>>>>

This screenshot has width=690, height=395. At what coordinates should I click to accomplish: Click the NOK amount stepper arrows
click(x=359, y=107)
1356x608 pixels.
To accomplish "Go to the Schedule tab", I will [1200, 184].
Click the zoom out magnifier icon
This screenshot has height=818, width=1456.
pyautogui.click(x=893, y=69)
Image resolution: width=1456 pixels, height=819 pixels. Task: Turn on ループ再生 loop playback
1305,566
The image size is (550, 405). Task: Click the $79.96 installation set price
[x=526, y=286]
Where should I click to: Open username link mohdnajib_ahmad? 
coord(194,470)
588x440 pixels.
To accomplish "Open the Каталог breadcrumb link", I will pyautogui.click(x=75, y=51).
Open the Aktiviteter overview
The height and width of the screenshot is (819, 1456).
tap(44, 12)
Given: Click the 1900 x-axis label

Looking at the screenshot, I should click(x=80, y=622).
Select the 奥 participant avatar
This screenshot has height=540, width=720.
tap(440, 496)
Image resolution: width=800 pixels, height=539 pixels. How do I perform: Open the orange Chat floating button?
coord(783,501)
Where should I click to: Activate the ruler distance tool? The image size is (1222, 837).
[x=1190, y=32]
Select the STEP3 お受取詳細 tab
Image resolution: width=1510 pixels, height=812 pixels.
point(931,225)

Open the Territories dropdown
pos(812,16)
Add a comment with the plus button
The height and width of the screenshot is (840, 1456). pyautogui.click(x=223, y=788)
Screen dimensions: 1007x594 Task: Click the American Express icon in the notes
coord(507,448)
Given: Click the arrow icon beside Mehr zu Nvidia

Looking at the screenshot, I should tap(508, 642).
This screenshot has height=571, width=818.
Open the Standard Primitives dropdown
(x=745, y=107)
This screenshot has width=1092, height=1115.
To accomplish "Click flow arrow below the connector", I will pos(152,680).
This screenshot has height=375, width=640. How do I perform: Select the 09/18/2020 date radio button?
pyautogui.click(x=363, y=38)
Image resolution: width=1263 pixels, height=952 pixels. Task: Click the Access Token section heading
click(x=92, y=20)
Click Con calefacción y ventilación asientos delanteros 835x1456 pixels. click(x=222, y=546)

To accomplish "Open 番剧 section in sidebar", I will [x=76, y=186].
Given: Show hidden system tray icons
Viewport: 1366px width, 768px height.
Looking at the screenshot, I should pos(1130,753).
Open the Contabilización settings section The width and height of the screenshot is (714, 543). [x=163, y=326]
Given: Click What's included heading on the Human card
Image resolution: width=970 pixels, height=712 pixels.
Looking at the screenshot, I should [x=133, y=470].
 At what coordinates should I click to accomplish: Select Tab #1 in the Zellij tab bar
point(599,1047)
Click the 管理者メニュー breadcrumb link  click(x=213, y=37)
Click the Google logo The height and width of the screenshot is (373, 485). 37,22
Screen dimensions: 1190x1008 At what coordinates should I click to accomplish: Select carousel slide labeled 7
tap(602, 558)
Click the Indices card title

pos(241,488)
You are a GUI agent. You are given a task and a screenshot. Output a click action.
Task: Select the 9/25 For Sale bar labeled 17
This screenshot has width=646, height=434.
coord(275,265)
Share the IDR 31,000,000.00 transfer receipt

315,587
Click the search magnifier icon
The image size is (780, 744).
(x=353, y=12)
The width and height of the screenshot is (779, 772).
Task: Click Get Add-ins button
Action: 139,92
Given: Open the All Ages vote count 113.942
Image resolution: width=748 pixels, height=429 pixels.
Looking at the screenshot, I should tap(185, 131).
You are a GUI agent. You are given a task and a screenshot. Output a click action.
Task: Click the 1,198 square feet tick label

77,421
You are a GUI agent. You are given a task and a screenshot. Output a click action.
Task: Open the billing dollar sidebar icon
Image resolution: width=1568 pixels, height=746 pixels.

<<<<

> [Exercise aim]
Print every line of the records above with no changes.

> [Exercise solution]
This screenshot has width=690, height=395. At what coordinates should I click to accomplish: Click the NOK amount stepper arrows
click(x=359, y=107)
1356x608 pixels.
To accomplish "Go to the Schedule tab", I will [1200, 184].
Click the zoom out magnifier icon
This screenshot has height=818, width=1456.
pyautogui.click(x=893, y=69)
Image resolution: width=1456 pixels, height=819 pixels. Task: Turn on ループ再生 loop playback
1305,566
The image size is (550, 405). Task: Click the $79.96 installation set price
[x=526, y=286]
Where should I click to: Open username link mohdnajib_ahmad? 
coord(194,470)
588x440 pixels.
To accomplish "Open the Каталог breadcrumb link", I will pyautogui.click(x=75, y=51).
Open the Aktiviteter overview
The height and width of the screenshot is (819, 1456).
tap(44, 12)
Given: Click the 1900 x-axis label

Looking at the screenshot, I should click(x=80, y=622).
Select the 奥 participant avatar
This screenshot has height=540, width=720.
tap(440, 496)
Image resolution: width=800 pixels, height=539 pixels. How do I perform: Open the orange Chat floating button?
coord(783,501)
Where should I click to: Activate the ruler distance tool? The image size is (1222, 837).
[x=1190, y=32]
Select the STEP3 お受取詳細 tab
Image resolution: width=1510 pixels, height=812 pixels.
point(931,225)

Open the Territories dropdown
pos(812,16)
Add a comment with the plus button
The height and width of the screenshot is (840, 1456). pyautogui.click(x=223, y=788)
Screen dimensions: 1007x594 Task: Click the American Express icon in the notes
coord(507,448)
Given: Click the arrow icon beside Mehr zu Nvidia

Looking at the screenshot, I should tap(508, 642).
This screenshot has height=571, width=818.
Open the Standard Primitives dropdown
(x=745, y=107)
This screenshot has width=1092, height=1115.
To accomplish "Click flow arrow below the connector", I will pos(152,680).
This screenshot has height=375, width=640. How do I perform: Select the 09/18/2020 date radio button?
pyautogui.click(x=363, y=38)
Image resolution: width=1263 pixels, height=952 pixels. Task: Click the Access Token section heading
click(x=92, y=20)
Click Con calefacción y ventilación asientos delanteros 835x1456 pixels. click(x=222, y=546)

To accomplish "Open 番剧 section in sidebar", I will [x=76, y=186].
Given: Show hidden system tray icons
Viewport: 1366px width, 768px height.
Looking at the screenshot, I should pos(1130,753).
Open the Contabilización settings section The width and height of the screenshot is (714, 543). [x=163, y=326]
Given: Click What's included heading on the Human card
Image resolution: width=970 pixels, height=712 pixels.
Looking at the screenshot, I should [x=133, y=470].
 At what coordinates should I click to accomplish: Select Tab #1 in the Zellij tab bar
point(599,1047)
Click the 管理者メニュー breadcrumb link  click(x=213, y=37)
Click the Google logo The height and width of the screenshot is (373, 485). 37,22
Screen dimensions: 1190x1008 At what coordinates should I click to accomplish: Select carousel slide labeled 7
tap(602, 558)
Click the Indices card title

pos(241,488)
You are a GUI agent. You are given a task and a screenshot. Output a click action.
Task: Select the 9/25 For Sale bar labeled 17
This screenshot has width=646, height=434.
coord(275,265)
Share the IDR 31,000,000.00 transfer receipt

315,587
Click the search magnifier icon
The image size is (780, 744).
(x=353, y=12)
The width and height of the screenshot is (779, 772).
Task: Click Get Add-ins button
Action: 139,92
Given: Open the All Ages vote count 113.942
Image resolution: width=748 pixels, height=429 pixels.
Looking at the screenshot, I should tap(185, 131).
You are a GUI agent. You are given a task and a screenshot. Output a click action.
Task: Click the 1,198 square feet tick label

77,421
You are a GUI agent. You are given a task and a screenshot. Output a click action.
Task: Open the billing dollar sidebar icon
Image resolution: width=1568 pixels, height=746 pixels.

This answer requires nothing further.